Vöpel: Am Samstag, den 9. Januar wird sich der gesamte neue Vorstand in einer Klausur zusammensetzen. Das sind 17 Personen, das ist ein großes Spektrum und ein breites Potenzial. Dieses gesamte Potenzial wurde in der Vergangenheit nicht so genutzt. Und es gibt noch die Stadtverordneten, die Bezirksvertreter, die Ortsvereine. Dieses Wissen muss man wieder aktivieren. Es kann nur klappen, wenn viele mitmachen. Die Lust an Politik muss wieder geweckt werden.

Einen genauen Fahrplan mit Haltepunkten gibt es noch nicht?

Vöpel: Es wäre albern zu sagen, wir haben die Riesenlösung für alles. Nach der verlorenen Kommunalwahl haben wir in Lirich und Alstaden sogenannte Stadtteilkonferenzen durchgeführt. Die gibt es zweimal im Jahr. Der Bürger kann vorbeikommen und sagen, wie er die Entwicklung in seinem Stadtteil sieht, welche Erwartungen er an uns hat. Zum ersten Treffen kamen sechs, zum zweiten 60 Bürger. Dieser Kontakt ist in der Vergangenheit verloren gegangen. Wichtig ist aber auch, dass nach der Stadtteilkonferenz Dinge nicht im Sand verlaufen, sondern was angepackt wird.

Wie gehen Sie mit der Doppelbelastung Bundestagsabgeordneter mit Ausschuss- und Parlamentssitzungen in Berlin und Parteivorsitz in Oberhausen um?

Vöpel: Ich habe nicht den Ansatz, hier in Oberhausen alles alleine richten zu können. Ich habe Stellvertreter und den weiteren Kreis der Vorstandsmitglieder. Es kommt mir auf eine gemeinsam entwickelte Politik an. In der sitzungsfreien Woche kann ich meinen Zeitplan allerdings auch relativ frei gestalten.

Gibt es Oberhausener Themen, die Sie besonders im Blick haben?

Vöpel: Kommunalpolitik besteht aus Millionen kleiner Themen. Wir haben versäumt, dass wir für die Menschen wahrnehmbar waren. das muss verbessert werden. Und wir haben versäumt, über größere gesellschaftliche Themen zu diskutieren. Warum nicht Themenabende organisieren? Damit könnten wir auch wieder Lust an Politik wecken.

Gibt es Wünsche an die Fraktion?

Vöpel: Mein Ansatz ist, dass die Partei wieder stärker werden muss. Wir werden innerparteiliche Arbeitskreise bilden. Die gab es bisher nicht, das hat man immer der Fraktion überlassen.

Nennen Sie ein konkretes Beispiel.

Vöpel: Der Bildungsplan, also der Zukunftsentwurf für unsere Schullandschaft – hier drückt der Zeitplan, im Mai wird bereits entschieden. Wenn etwa Schulschließungen anstehen, dann muss die Partei sprachfähig sein. In den betreffenden Stadtteilen müssen wir im Januar, Februar die Diskussion führen. In den vergangenen 20 Jahren ist die Partei eigentlich zu keinem Thema wirklich aufgestellt gewesen. Wir müssen wieder als Partei wahrgenommen werden, die inhaltlich was anzubieten hat. Dann kann die SPD auch wieder Impulse in die Ratsfraktion senden. Ich hoffe, dass in einem halben Jahr die ersten Lebenszeichen von der Partei wieder ausgestrahlt werden können. Von der Fraktion erwarte ich, dass sie die Partei unterstützt.

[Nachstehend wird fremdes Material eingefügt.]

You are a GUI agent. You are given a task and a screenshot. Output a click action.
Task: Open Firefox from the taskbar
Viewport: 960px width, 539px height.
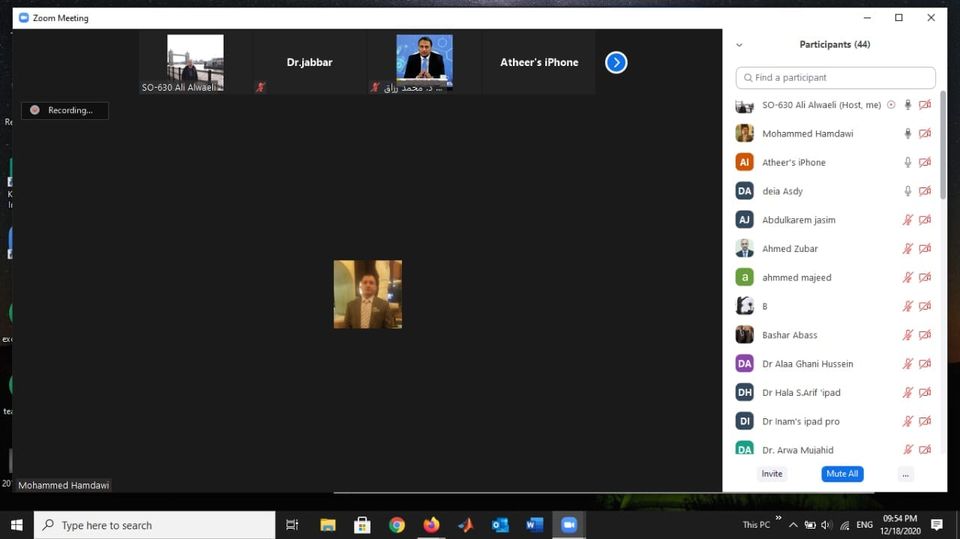pos(431,525)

Gilt das auch für den jetzigen Fraktionsvorstand?

Vöpel: Das ist für mich nicht an Personen gebunden. Personen sind zwar wichtig, aber es geht darum, eine Streit- und Diskussionskultur zu entwickeln.

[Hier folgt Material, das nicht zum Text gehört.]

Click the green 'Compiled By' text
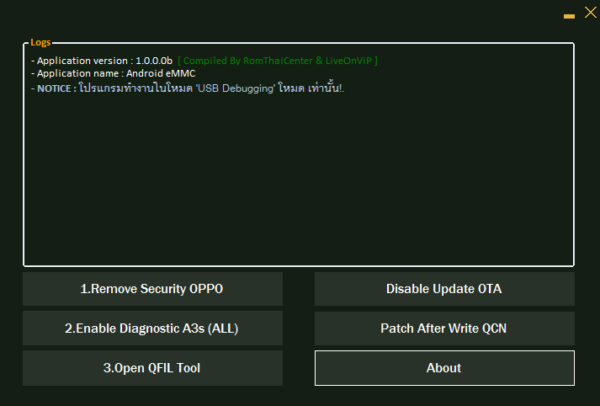The width and height of the screenshot is (600, 406). click(x=212, y=60)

Das Interview mit SPD-Chef Dirk Vöpel führte Frank Helling

Zur Person 

Dirk Vöpel wurde am 29. Mai 1971 in Oberhausen geboren. Nach dem Abitur am Elsa-Bränd-ström-Gymnasium leistete er Zivildienst. 1993 Beginn eines Studiums der Rechtswissenschaften. Seit 1998 ist er Gründer und Geschäftsführer der SAV (Service Agentur Vöpel), deren Schwerpunkt Dienstleistungen im Bereich IT-Handel und IT-Service sind. Seit 1988 ist Vöpel SPD-Mitglied. Von 1992 bis 1994 war er Vorsitzender der Oberhausener Jungsozialisten. Er war Mitglied der Bezirksvertretung Alt-Oberhausen, Bezirksbürgermeister und von 1999 bis 2013 Mitglied des Rates der Stadt Oberhausen. Vöpel ist geschieden, Vater einer Tochter.